Here's Why Alibaba Is No Longer Top Choice For Shoppers After Ruling China's E-Commerce Market For 15 Years

Here's Why Alibaba Is No Longer Top Choice For Shoppers After Ruling China's E-Commerce Market For 15 years

After being China's unbeatable e-commerce giant for more than 15 years, Alibaba Group Holding Limited (BABA) is facing growing competition in the market. 

As consumer behavior shifts from targeted product searches to browsing and interaction, competitors are exploring the area and trying to get a foothold in the market dominated by Jack Ma's Alibaba.

According to a Wall Street Journal report, Alibaba's share of China's retail e-commerce market has fallen to a projected 51% in 2021 from 78% in 2015. A shift in the consumer shopping format moving from search to browsing has worked against Alibaba. 

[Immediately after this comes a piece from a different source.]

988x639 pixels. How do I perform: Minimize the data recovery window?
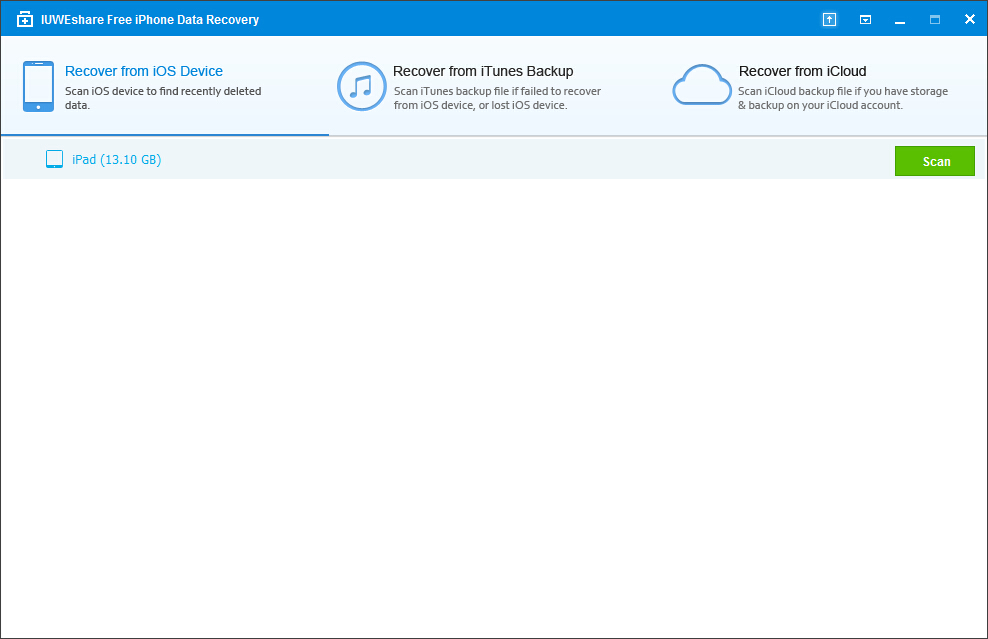click(900, 19)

However, many Chinese consumers still go directly to Alibaba's Taobao or Tmall to look for products; others have been pulled into purchases while interacting digitally or consuming online content.

The WSJ quoted one of the Alibaba employees saying, "the Taobao Live app was revamped to enable sellers to share short lifestyle and product videos. The app also adopted other popular features from competitors, including improving its algorithms to provide more customized recommendations and building interactive circles for influencers and ordinary buyers to connect."

In May, Chief Executive Daniel Zhang listed increased competition as one of the company's biggest obstacles of the past year and said, "any profit that exceeded last year's would be poured back into improving its e-commerce businesses." Alibaba is investing more in content creation, live-streaming, and discount goods to gain momentum and tap this area.

In April, China's antitrust regulator imposed a fine of $2.8 billion after a monopoly probe found that the company had abused its dominant market position. The size of the penalty was determined after regulators decided to fine Alibaba 4% of its 2019 sales of 455.7 billion yuan. 

Alibaba shares closed Friday's session up 0.73% at $168.